Item position entries

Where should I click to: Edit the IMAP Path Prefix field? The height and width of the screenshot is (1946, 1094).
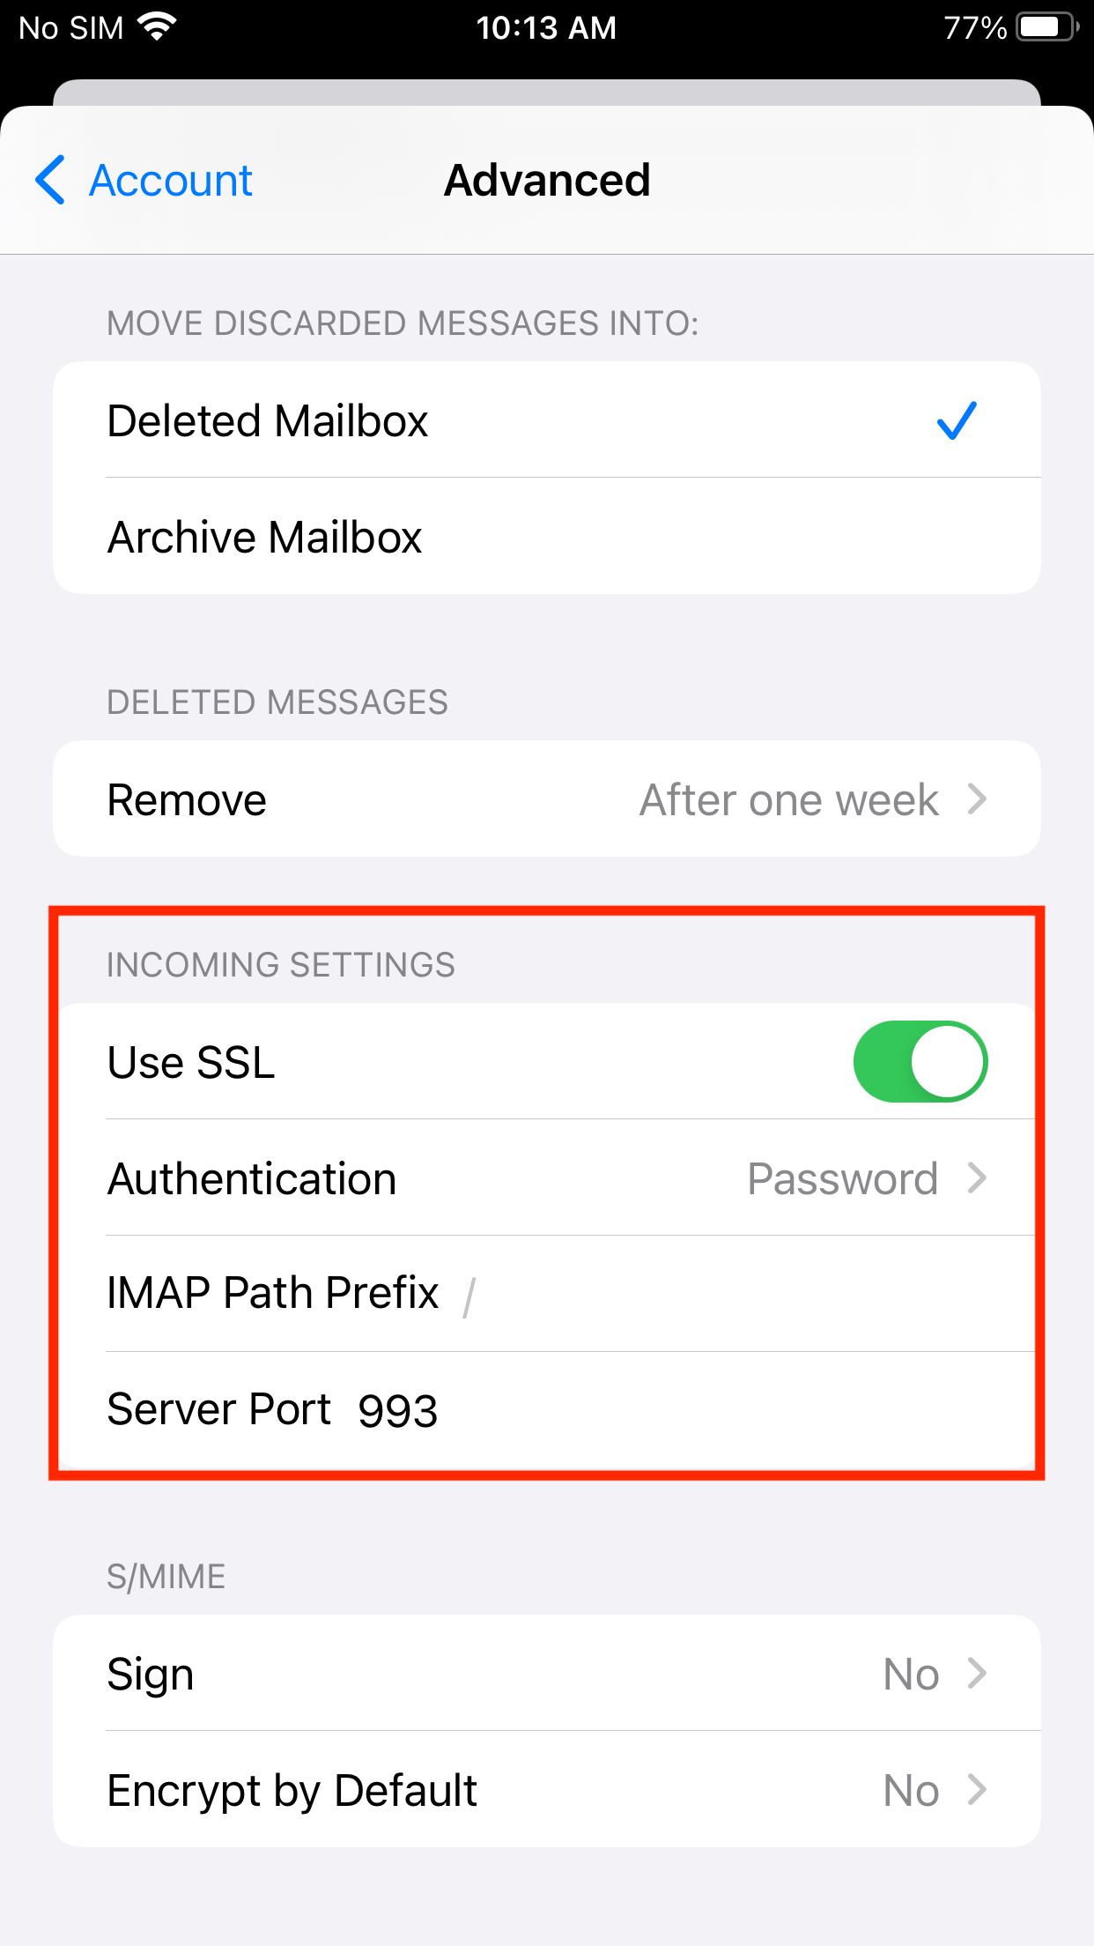547,1294
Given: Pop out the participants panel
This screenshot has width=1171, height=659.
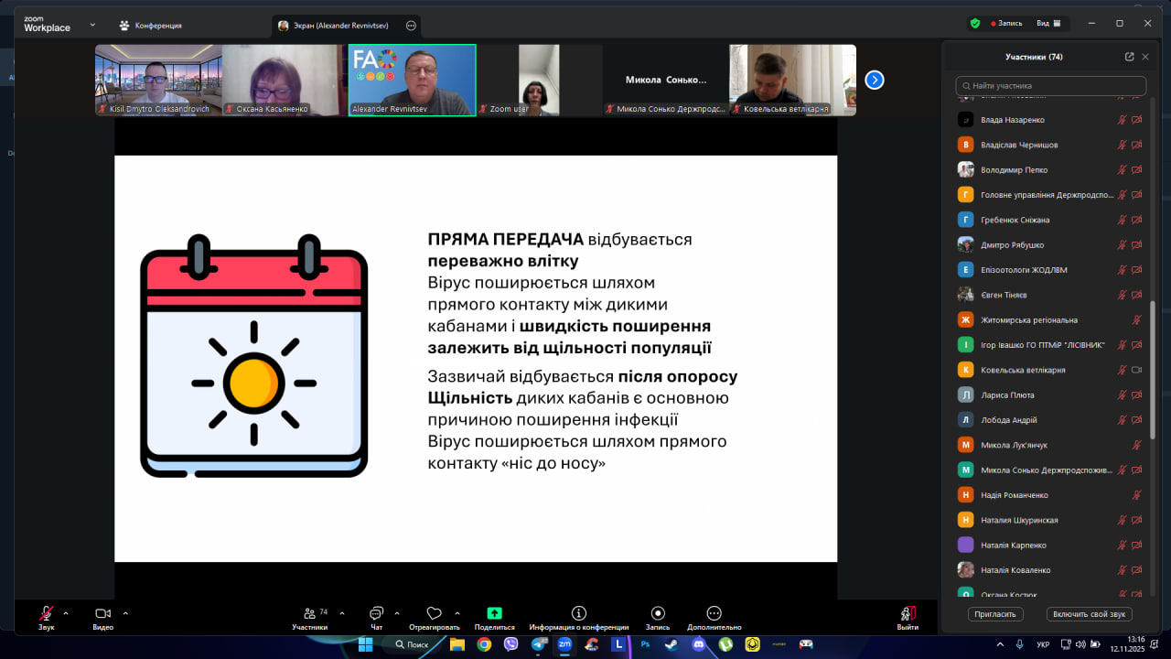Looking at the screenshot, I should point(1129,57).
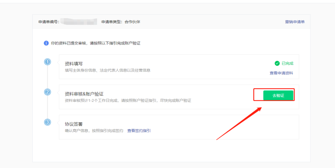Click the 合作伙伴 application type text

pyautogui.click(x=132, y=22)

### [Task details]
Rewrite the entries above with "participants panel" switched to "attendee list" and everything else unchanged. Leave the pictures out of your version.

### [Worked answer]
Where should I click to: Edit the IMAP Path Prefix field? The height and width of the screenshot is (1946, 1094).
547,1294
Given: Pop out the attendee list
This screenshot has width=1171, height=659.
Looking at the screenshot, I should point(1129,57).
Click the 合作伙伴 application type text

pyautogui.click(x=132, y=22)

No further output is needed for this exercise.